Ce lundi 21 avril 2025, le pape François est mort.
À 88 ans, il s’est éteint dans le silence feutré de la Domus Sanctae Marthae, sa résidence au Vatican. Une mort sans faste, sans cérémonie anticipée. Une mort fidèle à ce qu’il a été : un pape du dépouillement, de l’essentiel, de la foi vécue à hauteur d’homme.
Mais ce départ n’est pas un fait anodin.
Il survient au lendemain de Pâques, la fête qui célèbre dans le christianisme la victoire de la vie sur la mort. Et cela, pour les croyants comme pour les curieux du sens, mérite qu’on s’y arrête.
Un dernier souffle dans le sillage de la Résurrection
Mourir un lundi de Pâques, ce n’est pas une mise en scène.
Ce n’est pas une stratégie de communication divine.

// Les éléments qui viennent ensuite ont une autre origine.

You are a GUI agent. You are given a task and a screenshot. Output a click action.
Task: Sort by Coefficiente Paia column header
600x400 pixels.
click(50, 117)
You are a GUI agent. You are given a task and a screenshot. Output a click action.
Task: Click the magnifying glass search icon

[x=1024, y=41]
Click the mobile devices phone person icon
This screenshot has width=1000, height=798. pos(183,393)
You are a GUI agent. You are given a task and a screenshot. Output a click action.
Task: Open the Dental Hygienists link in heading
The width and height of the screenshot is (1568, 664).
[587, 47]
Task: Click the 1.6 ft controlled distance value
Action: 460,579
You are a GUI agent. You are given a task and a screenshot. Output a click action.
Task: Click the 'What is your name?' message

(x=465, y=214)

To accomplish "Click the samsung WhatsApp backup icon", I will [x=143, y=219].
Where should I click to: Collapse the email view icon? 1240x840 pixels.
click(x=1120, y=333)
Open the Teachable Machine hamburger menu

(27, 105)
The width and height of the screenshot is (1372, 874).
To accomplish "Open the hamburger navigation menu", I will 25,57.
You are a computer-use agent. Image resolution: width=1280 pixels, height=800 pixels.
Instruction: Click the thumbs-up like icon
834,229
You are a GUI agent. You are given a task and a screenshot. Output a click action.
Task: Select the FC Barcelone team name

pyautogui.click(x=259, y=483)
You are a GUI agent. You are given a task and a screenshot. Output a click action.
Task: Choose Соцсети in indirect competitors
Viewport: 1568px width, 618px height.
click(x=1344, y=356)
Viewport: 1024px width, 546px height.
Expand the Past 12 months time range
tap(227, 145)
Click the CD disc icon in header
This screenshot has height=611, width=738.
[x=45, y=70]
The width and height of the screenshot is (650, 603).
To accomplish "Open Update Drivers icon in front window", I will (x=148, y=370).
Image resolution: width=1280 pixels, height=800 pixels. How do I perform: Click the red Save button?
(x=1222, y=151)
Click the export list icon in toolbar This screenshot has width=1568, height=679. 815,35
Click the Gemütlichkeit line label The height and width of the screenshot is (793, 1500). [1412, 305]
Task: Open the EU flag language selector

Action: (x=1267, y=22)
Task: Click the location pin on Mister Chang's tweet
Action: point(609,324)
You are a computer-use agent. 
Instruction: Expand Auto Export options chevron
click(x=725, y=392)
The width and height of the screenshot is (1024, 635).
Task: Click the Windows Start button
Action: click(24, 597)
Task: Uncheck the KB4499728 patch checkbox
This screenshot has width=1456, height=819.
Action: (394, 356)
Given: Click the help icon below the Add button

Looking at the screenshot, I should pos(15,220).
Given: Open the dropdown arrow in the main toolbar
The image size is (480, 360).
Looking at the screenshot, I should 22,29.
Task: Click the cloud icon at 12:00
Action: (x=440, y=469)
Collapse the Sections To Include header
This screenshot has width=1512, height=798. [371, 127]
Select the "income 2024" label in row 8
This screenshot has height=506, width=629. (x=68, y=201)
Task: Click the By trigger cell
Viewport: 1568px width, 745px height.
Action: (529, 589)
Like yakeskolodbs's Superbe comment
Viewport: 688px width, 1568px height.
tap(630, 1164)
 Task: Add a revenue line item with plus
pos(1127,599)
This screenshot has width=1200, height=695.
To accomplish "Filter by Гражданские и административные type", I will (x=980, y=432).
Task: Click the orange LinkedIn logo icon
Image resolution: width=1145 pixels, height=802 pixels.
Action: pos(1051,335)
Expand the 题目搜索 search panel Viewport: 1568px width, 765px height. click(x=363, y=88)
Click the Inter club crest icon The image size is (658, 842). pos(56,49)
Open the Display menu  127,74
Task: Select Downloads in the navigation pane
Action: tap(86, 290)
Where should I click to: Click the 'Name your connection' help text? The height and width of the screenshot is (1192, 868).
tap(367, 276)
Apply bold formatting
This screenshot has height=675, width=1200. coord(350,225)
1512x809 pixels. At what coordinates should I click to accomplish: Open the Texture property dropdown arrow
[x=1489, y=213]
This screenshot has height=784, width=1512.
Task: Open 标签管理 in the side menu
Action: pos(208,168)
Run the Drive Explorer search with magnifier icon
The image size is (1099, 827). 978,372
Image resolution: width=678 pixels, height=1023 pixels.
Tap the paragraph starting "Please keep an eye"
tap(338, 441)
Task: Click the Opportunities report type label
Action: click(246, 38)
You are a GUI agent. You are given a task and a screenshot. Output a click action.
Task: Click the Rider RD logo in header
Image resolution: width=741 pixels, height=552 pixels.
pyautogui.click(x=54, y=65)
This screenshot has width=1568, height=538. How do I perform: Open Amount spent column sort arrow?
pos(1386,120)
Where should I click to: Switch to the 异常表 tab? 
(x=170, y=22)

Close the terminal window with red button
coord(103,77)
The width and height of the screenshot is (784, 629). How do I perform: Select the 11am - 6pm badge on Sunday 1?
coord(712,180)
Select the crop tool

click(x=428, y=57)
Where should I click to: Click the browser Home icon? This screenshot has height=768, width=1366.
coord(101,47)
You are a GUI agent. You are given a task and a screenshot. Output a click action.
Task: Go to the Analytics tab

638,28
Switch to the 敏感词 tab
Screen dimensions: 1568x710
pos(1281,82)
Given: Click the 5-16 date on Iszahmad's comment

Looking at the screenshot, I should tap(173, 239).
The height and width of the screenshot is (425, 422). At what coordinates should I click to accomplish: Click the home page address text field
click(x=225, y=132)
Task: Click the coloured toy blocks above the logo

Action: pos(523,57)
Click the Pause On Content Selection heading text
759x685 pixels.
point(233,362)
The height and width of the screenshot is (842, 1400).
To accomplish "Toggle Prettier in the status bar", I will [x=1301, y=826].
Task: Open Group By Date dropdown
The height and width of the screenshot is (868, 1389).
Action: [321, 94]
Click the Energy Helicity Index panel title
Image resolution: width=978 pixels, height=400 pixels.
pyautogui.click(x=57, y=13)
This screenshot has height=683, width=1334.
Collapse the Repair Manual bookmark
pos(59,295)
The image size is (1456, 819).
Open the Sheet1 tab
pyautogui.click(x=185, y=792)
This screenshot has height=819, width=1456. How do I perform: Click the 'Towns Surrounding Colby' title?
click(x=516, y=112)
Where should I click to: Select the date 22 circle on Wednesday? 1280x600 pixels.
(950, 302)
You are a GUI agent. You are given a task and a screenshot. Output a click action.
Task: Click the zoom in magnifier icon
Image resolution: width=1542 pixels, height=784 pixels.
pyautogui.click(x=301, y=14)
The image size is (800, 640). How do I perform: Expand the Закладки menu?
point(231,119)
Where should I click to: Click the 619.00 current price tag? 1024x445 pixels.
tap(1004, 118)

Mais pour un pape qui n’a cessé de parler d’espérance, de relèvement, de miséricorde… c’est un timing qui interroge.
La Résurrection du Christ, célébrée la veille, est au cœur du dogme chrétien. Elle proclame que la mort n’est pas la fin, mais un passage. Qu’au plus noir de l’échec, une lumière peut jaillir. En ce sens, la mort de François n’interrompt pas un règne : elle l’accomplit. Il quitte ce monde au moment où l’Église proclame que la vie l’emporte, envers et contre tout.
Une cohérence entre la vie et le départ
François ne croyait pas aux grands discours. Il leur préférait les gestes concrets, souvent minuscules, mais porteurs d’un souffle profond. Il a réconcilié le trône de Pierre avec les périphéries du monde. Il a donné de la voix aux invisibles, aux réfugiés, aux victimes d’abus, aux oubliés des dogmes.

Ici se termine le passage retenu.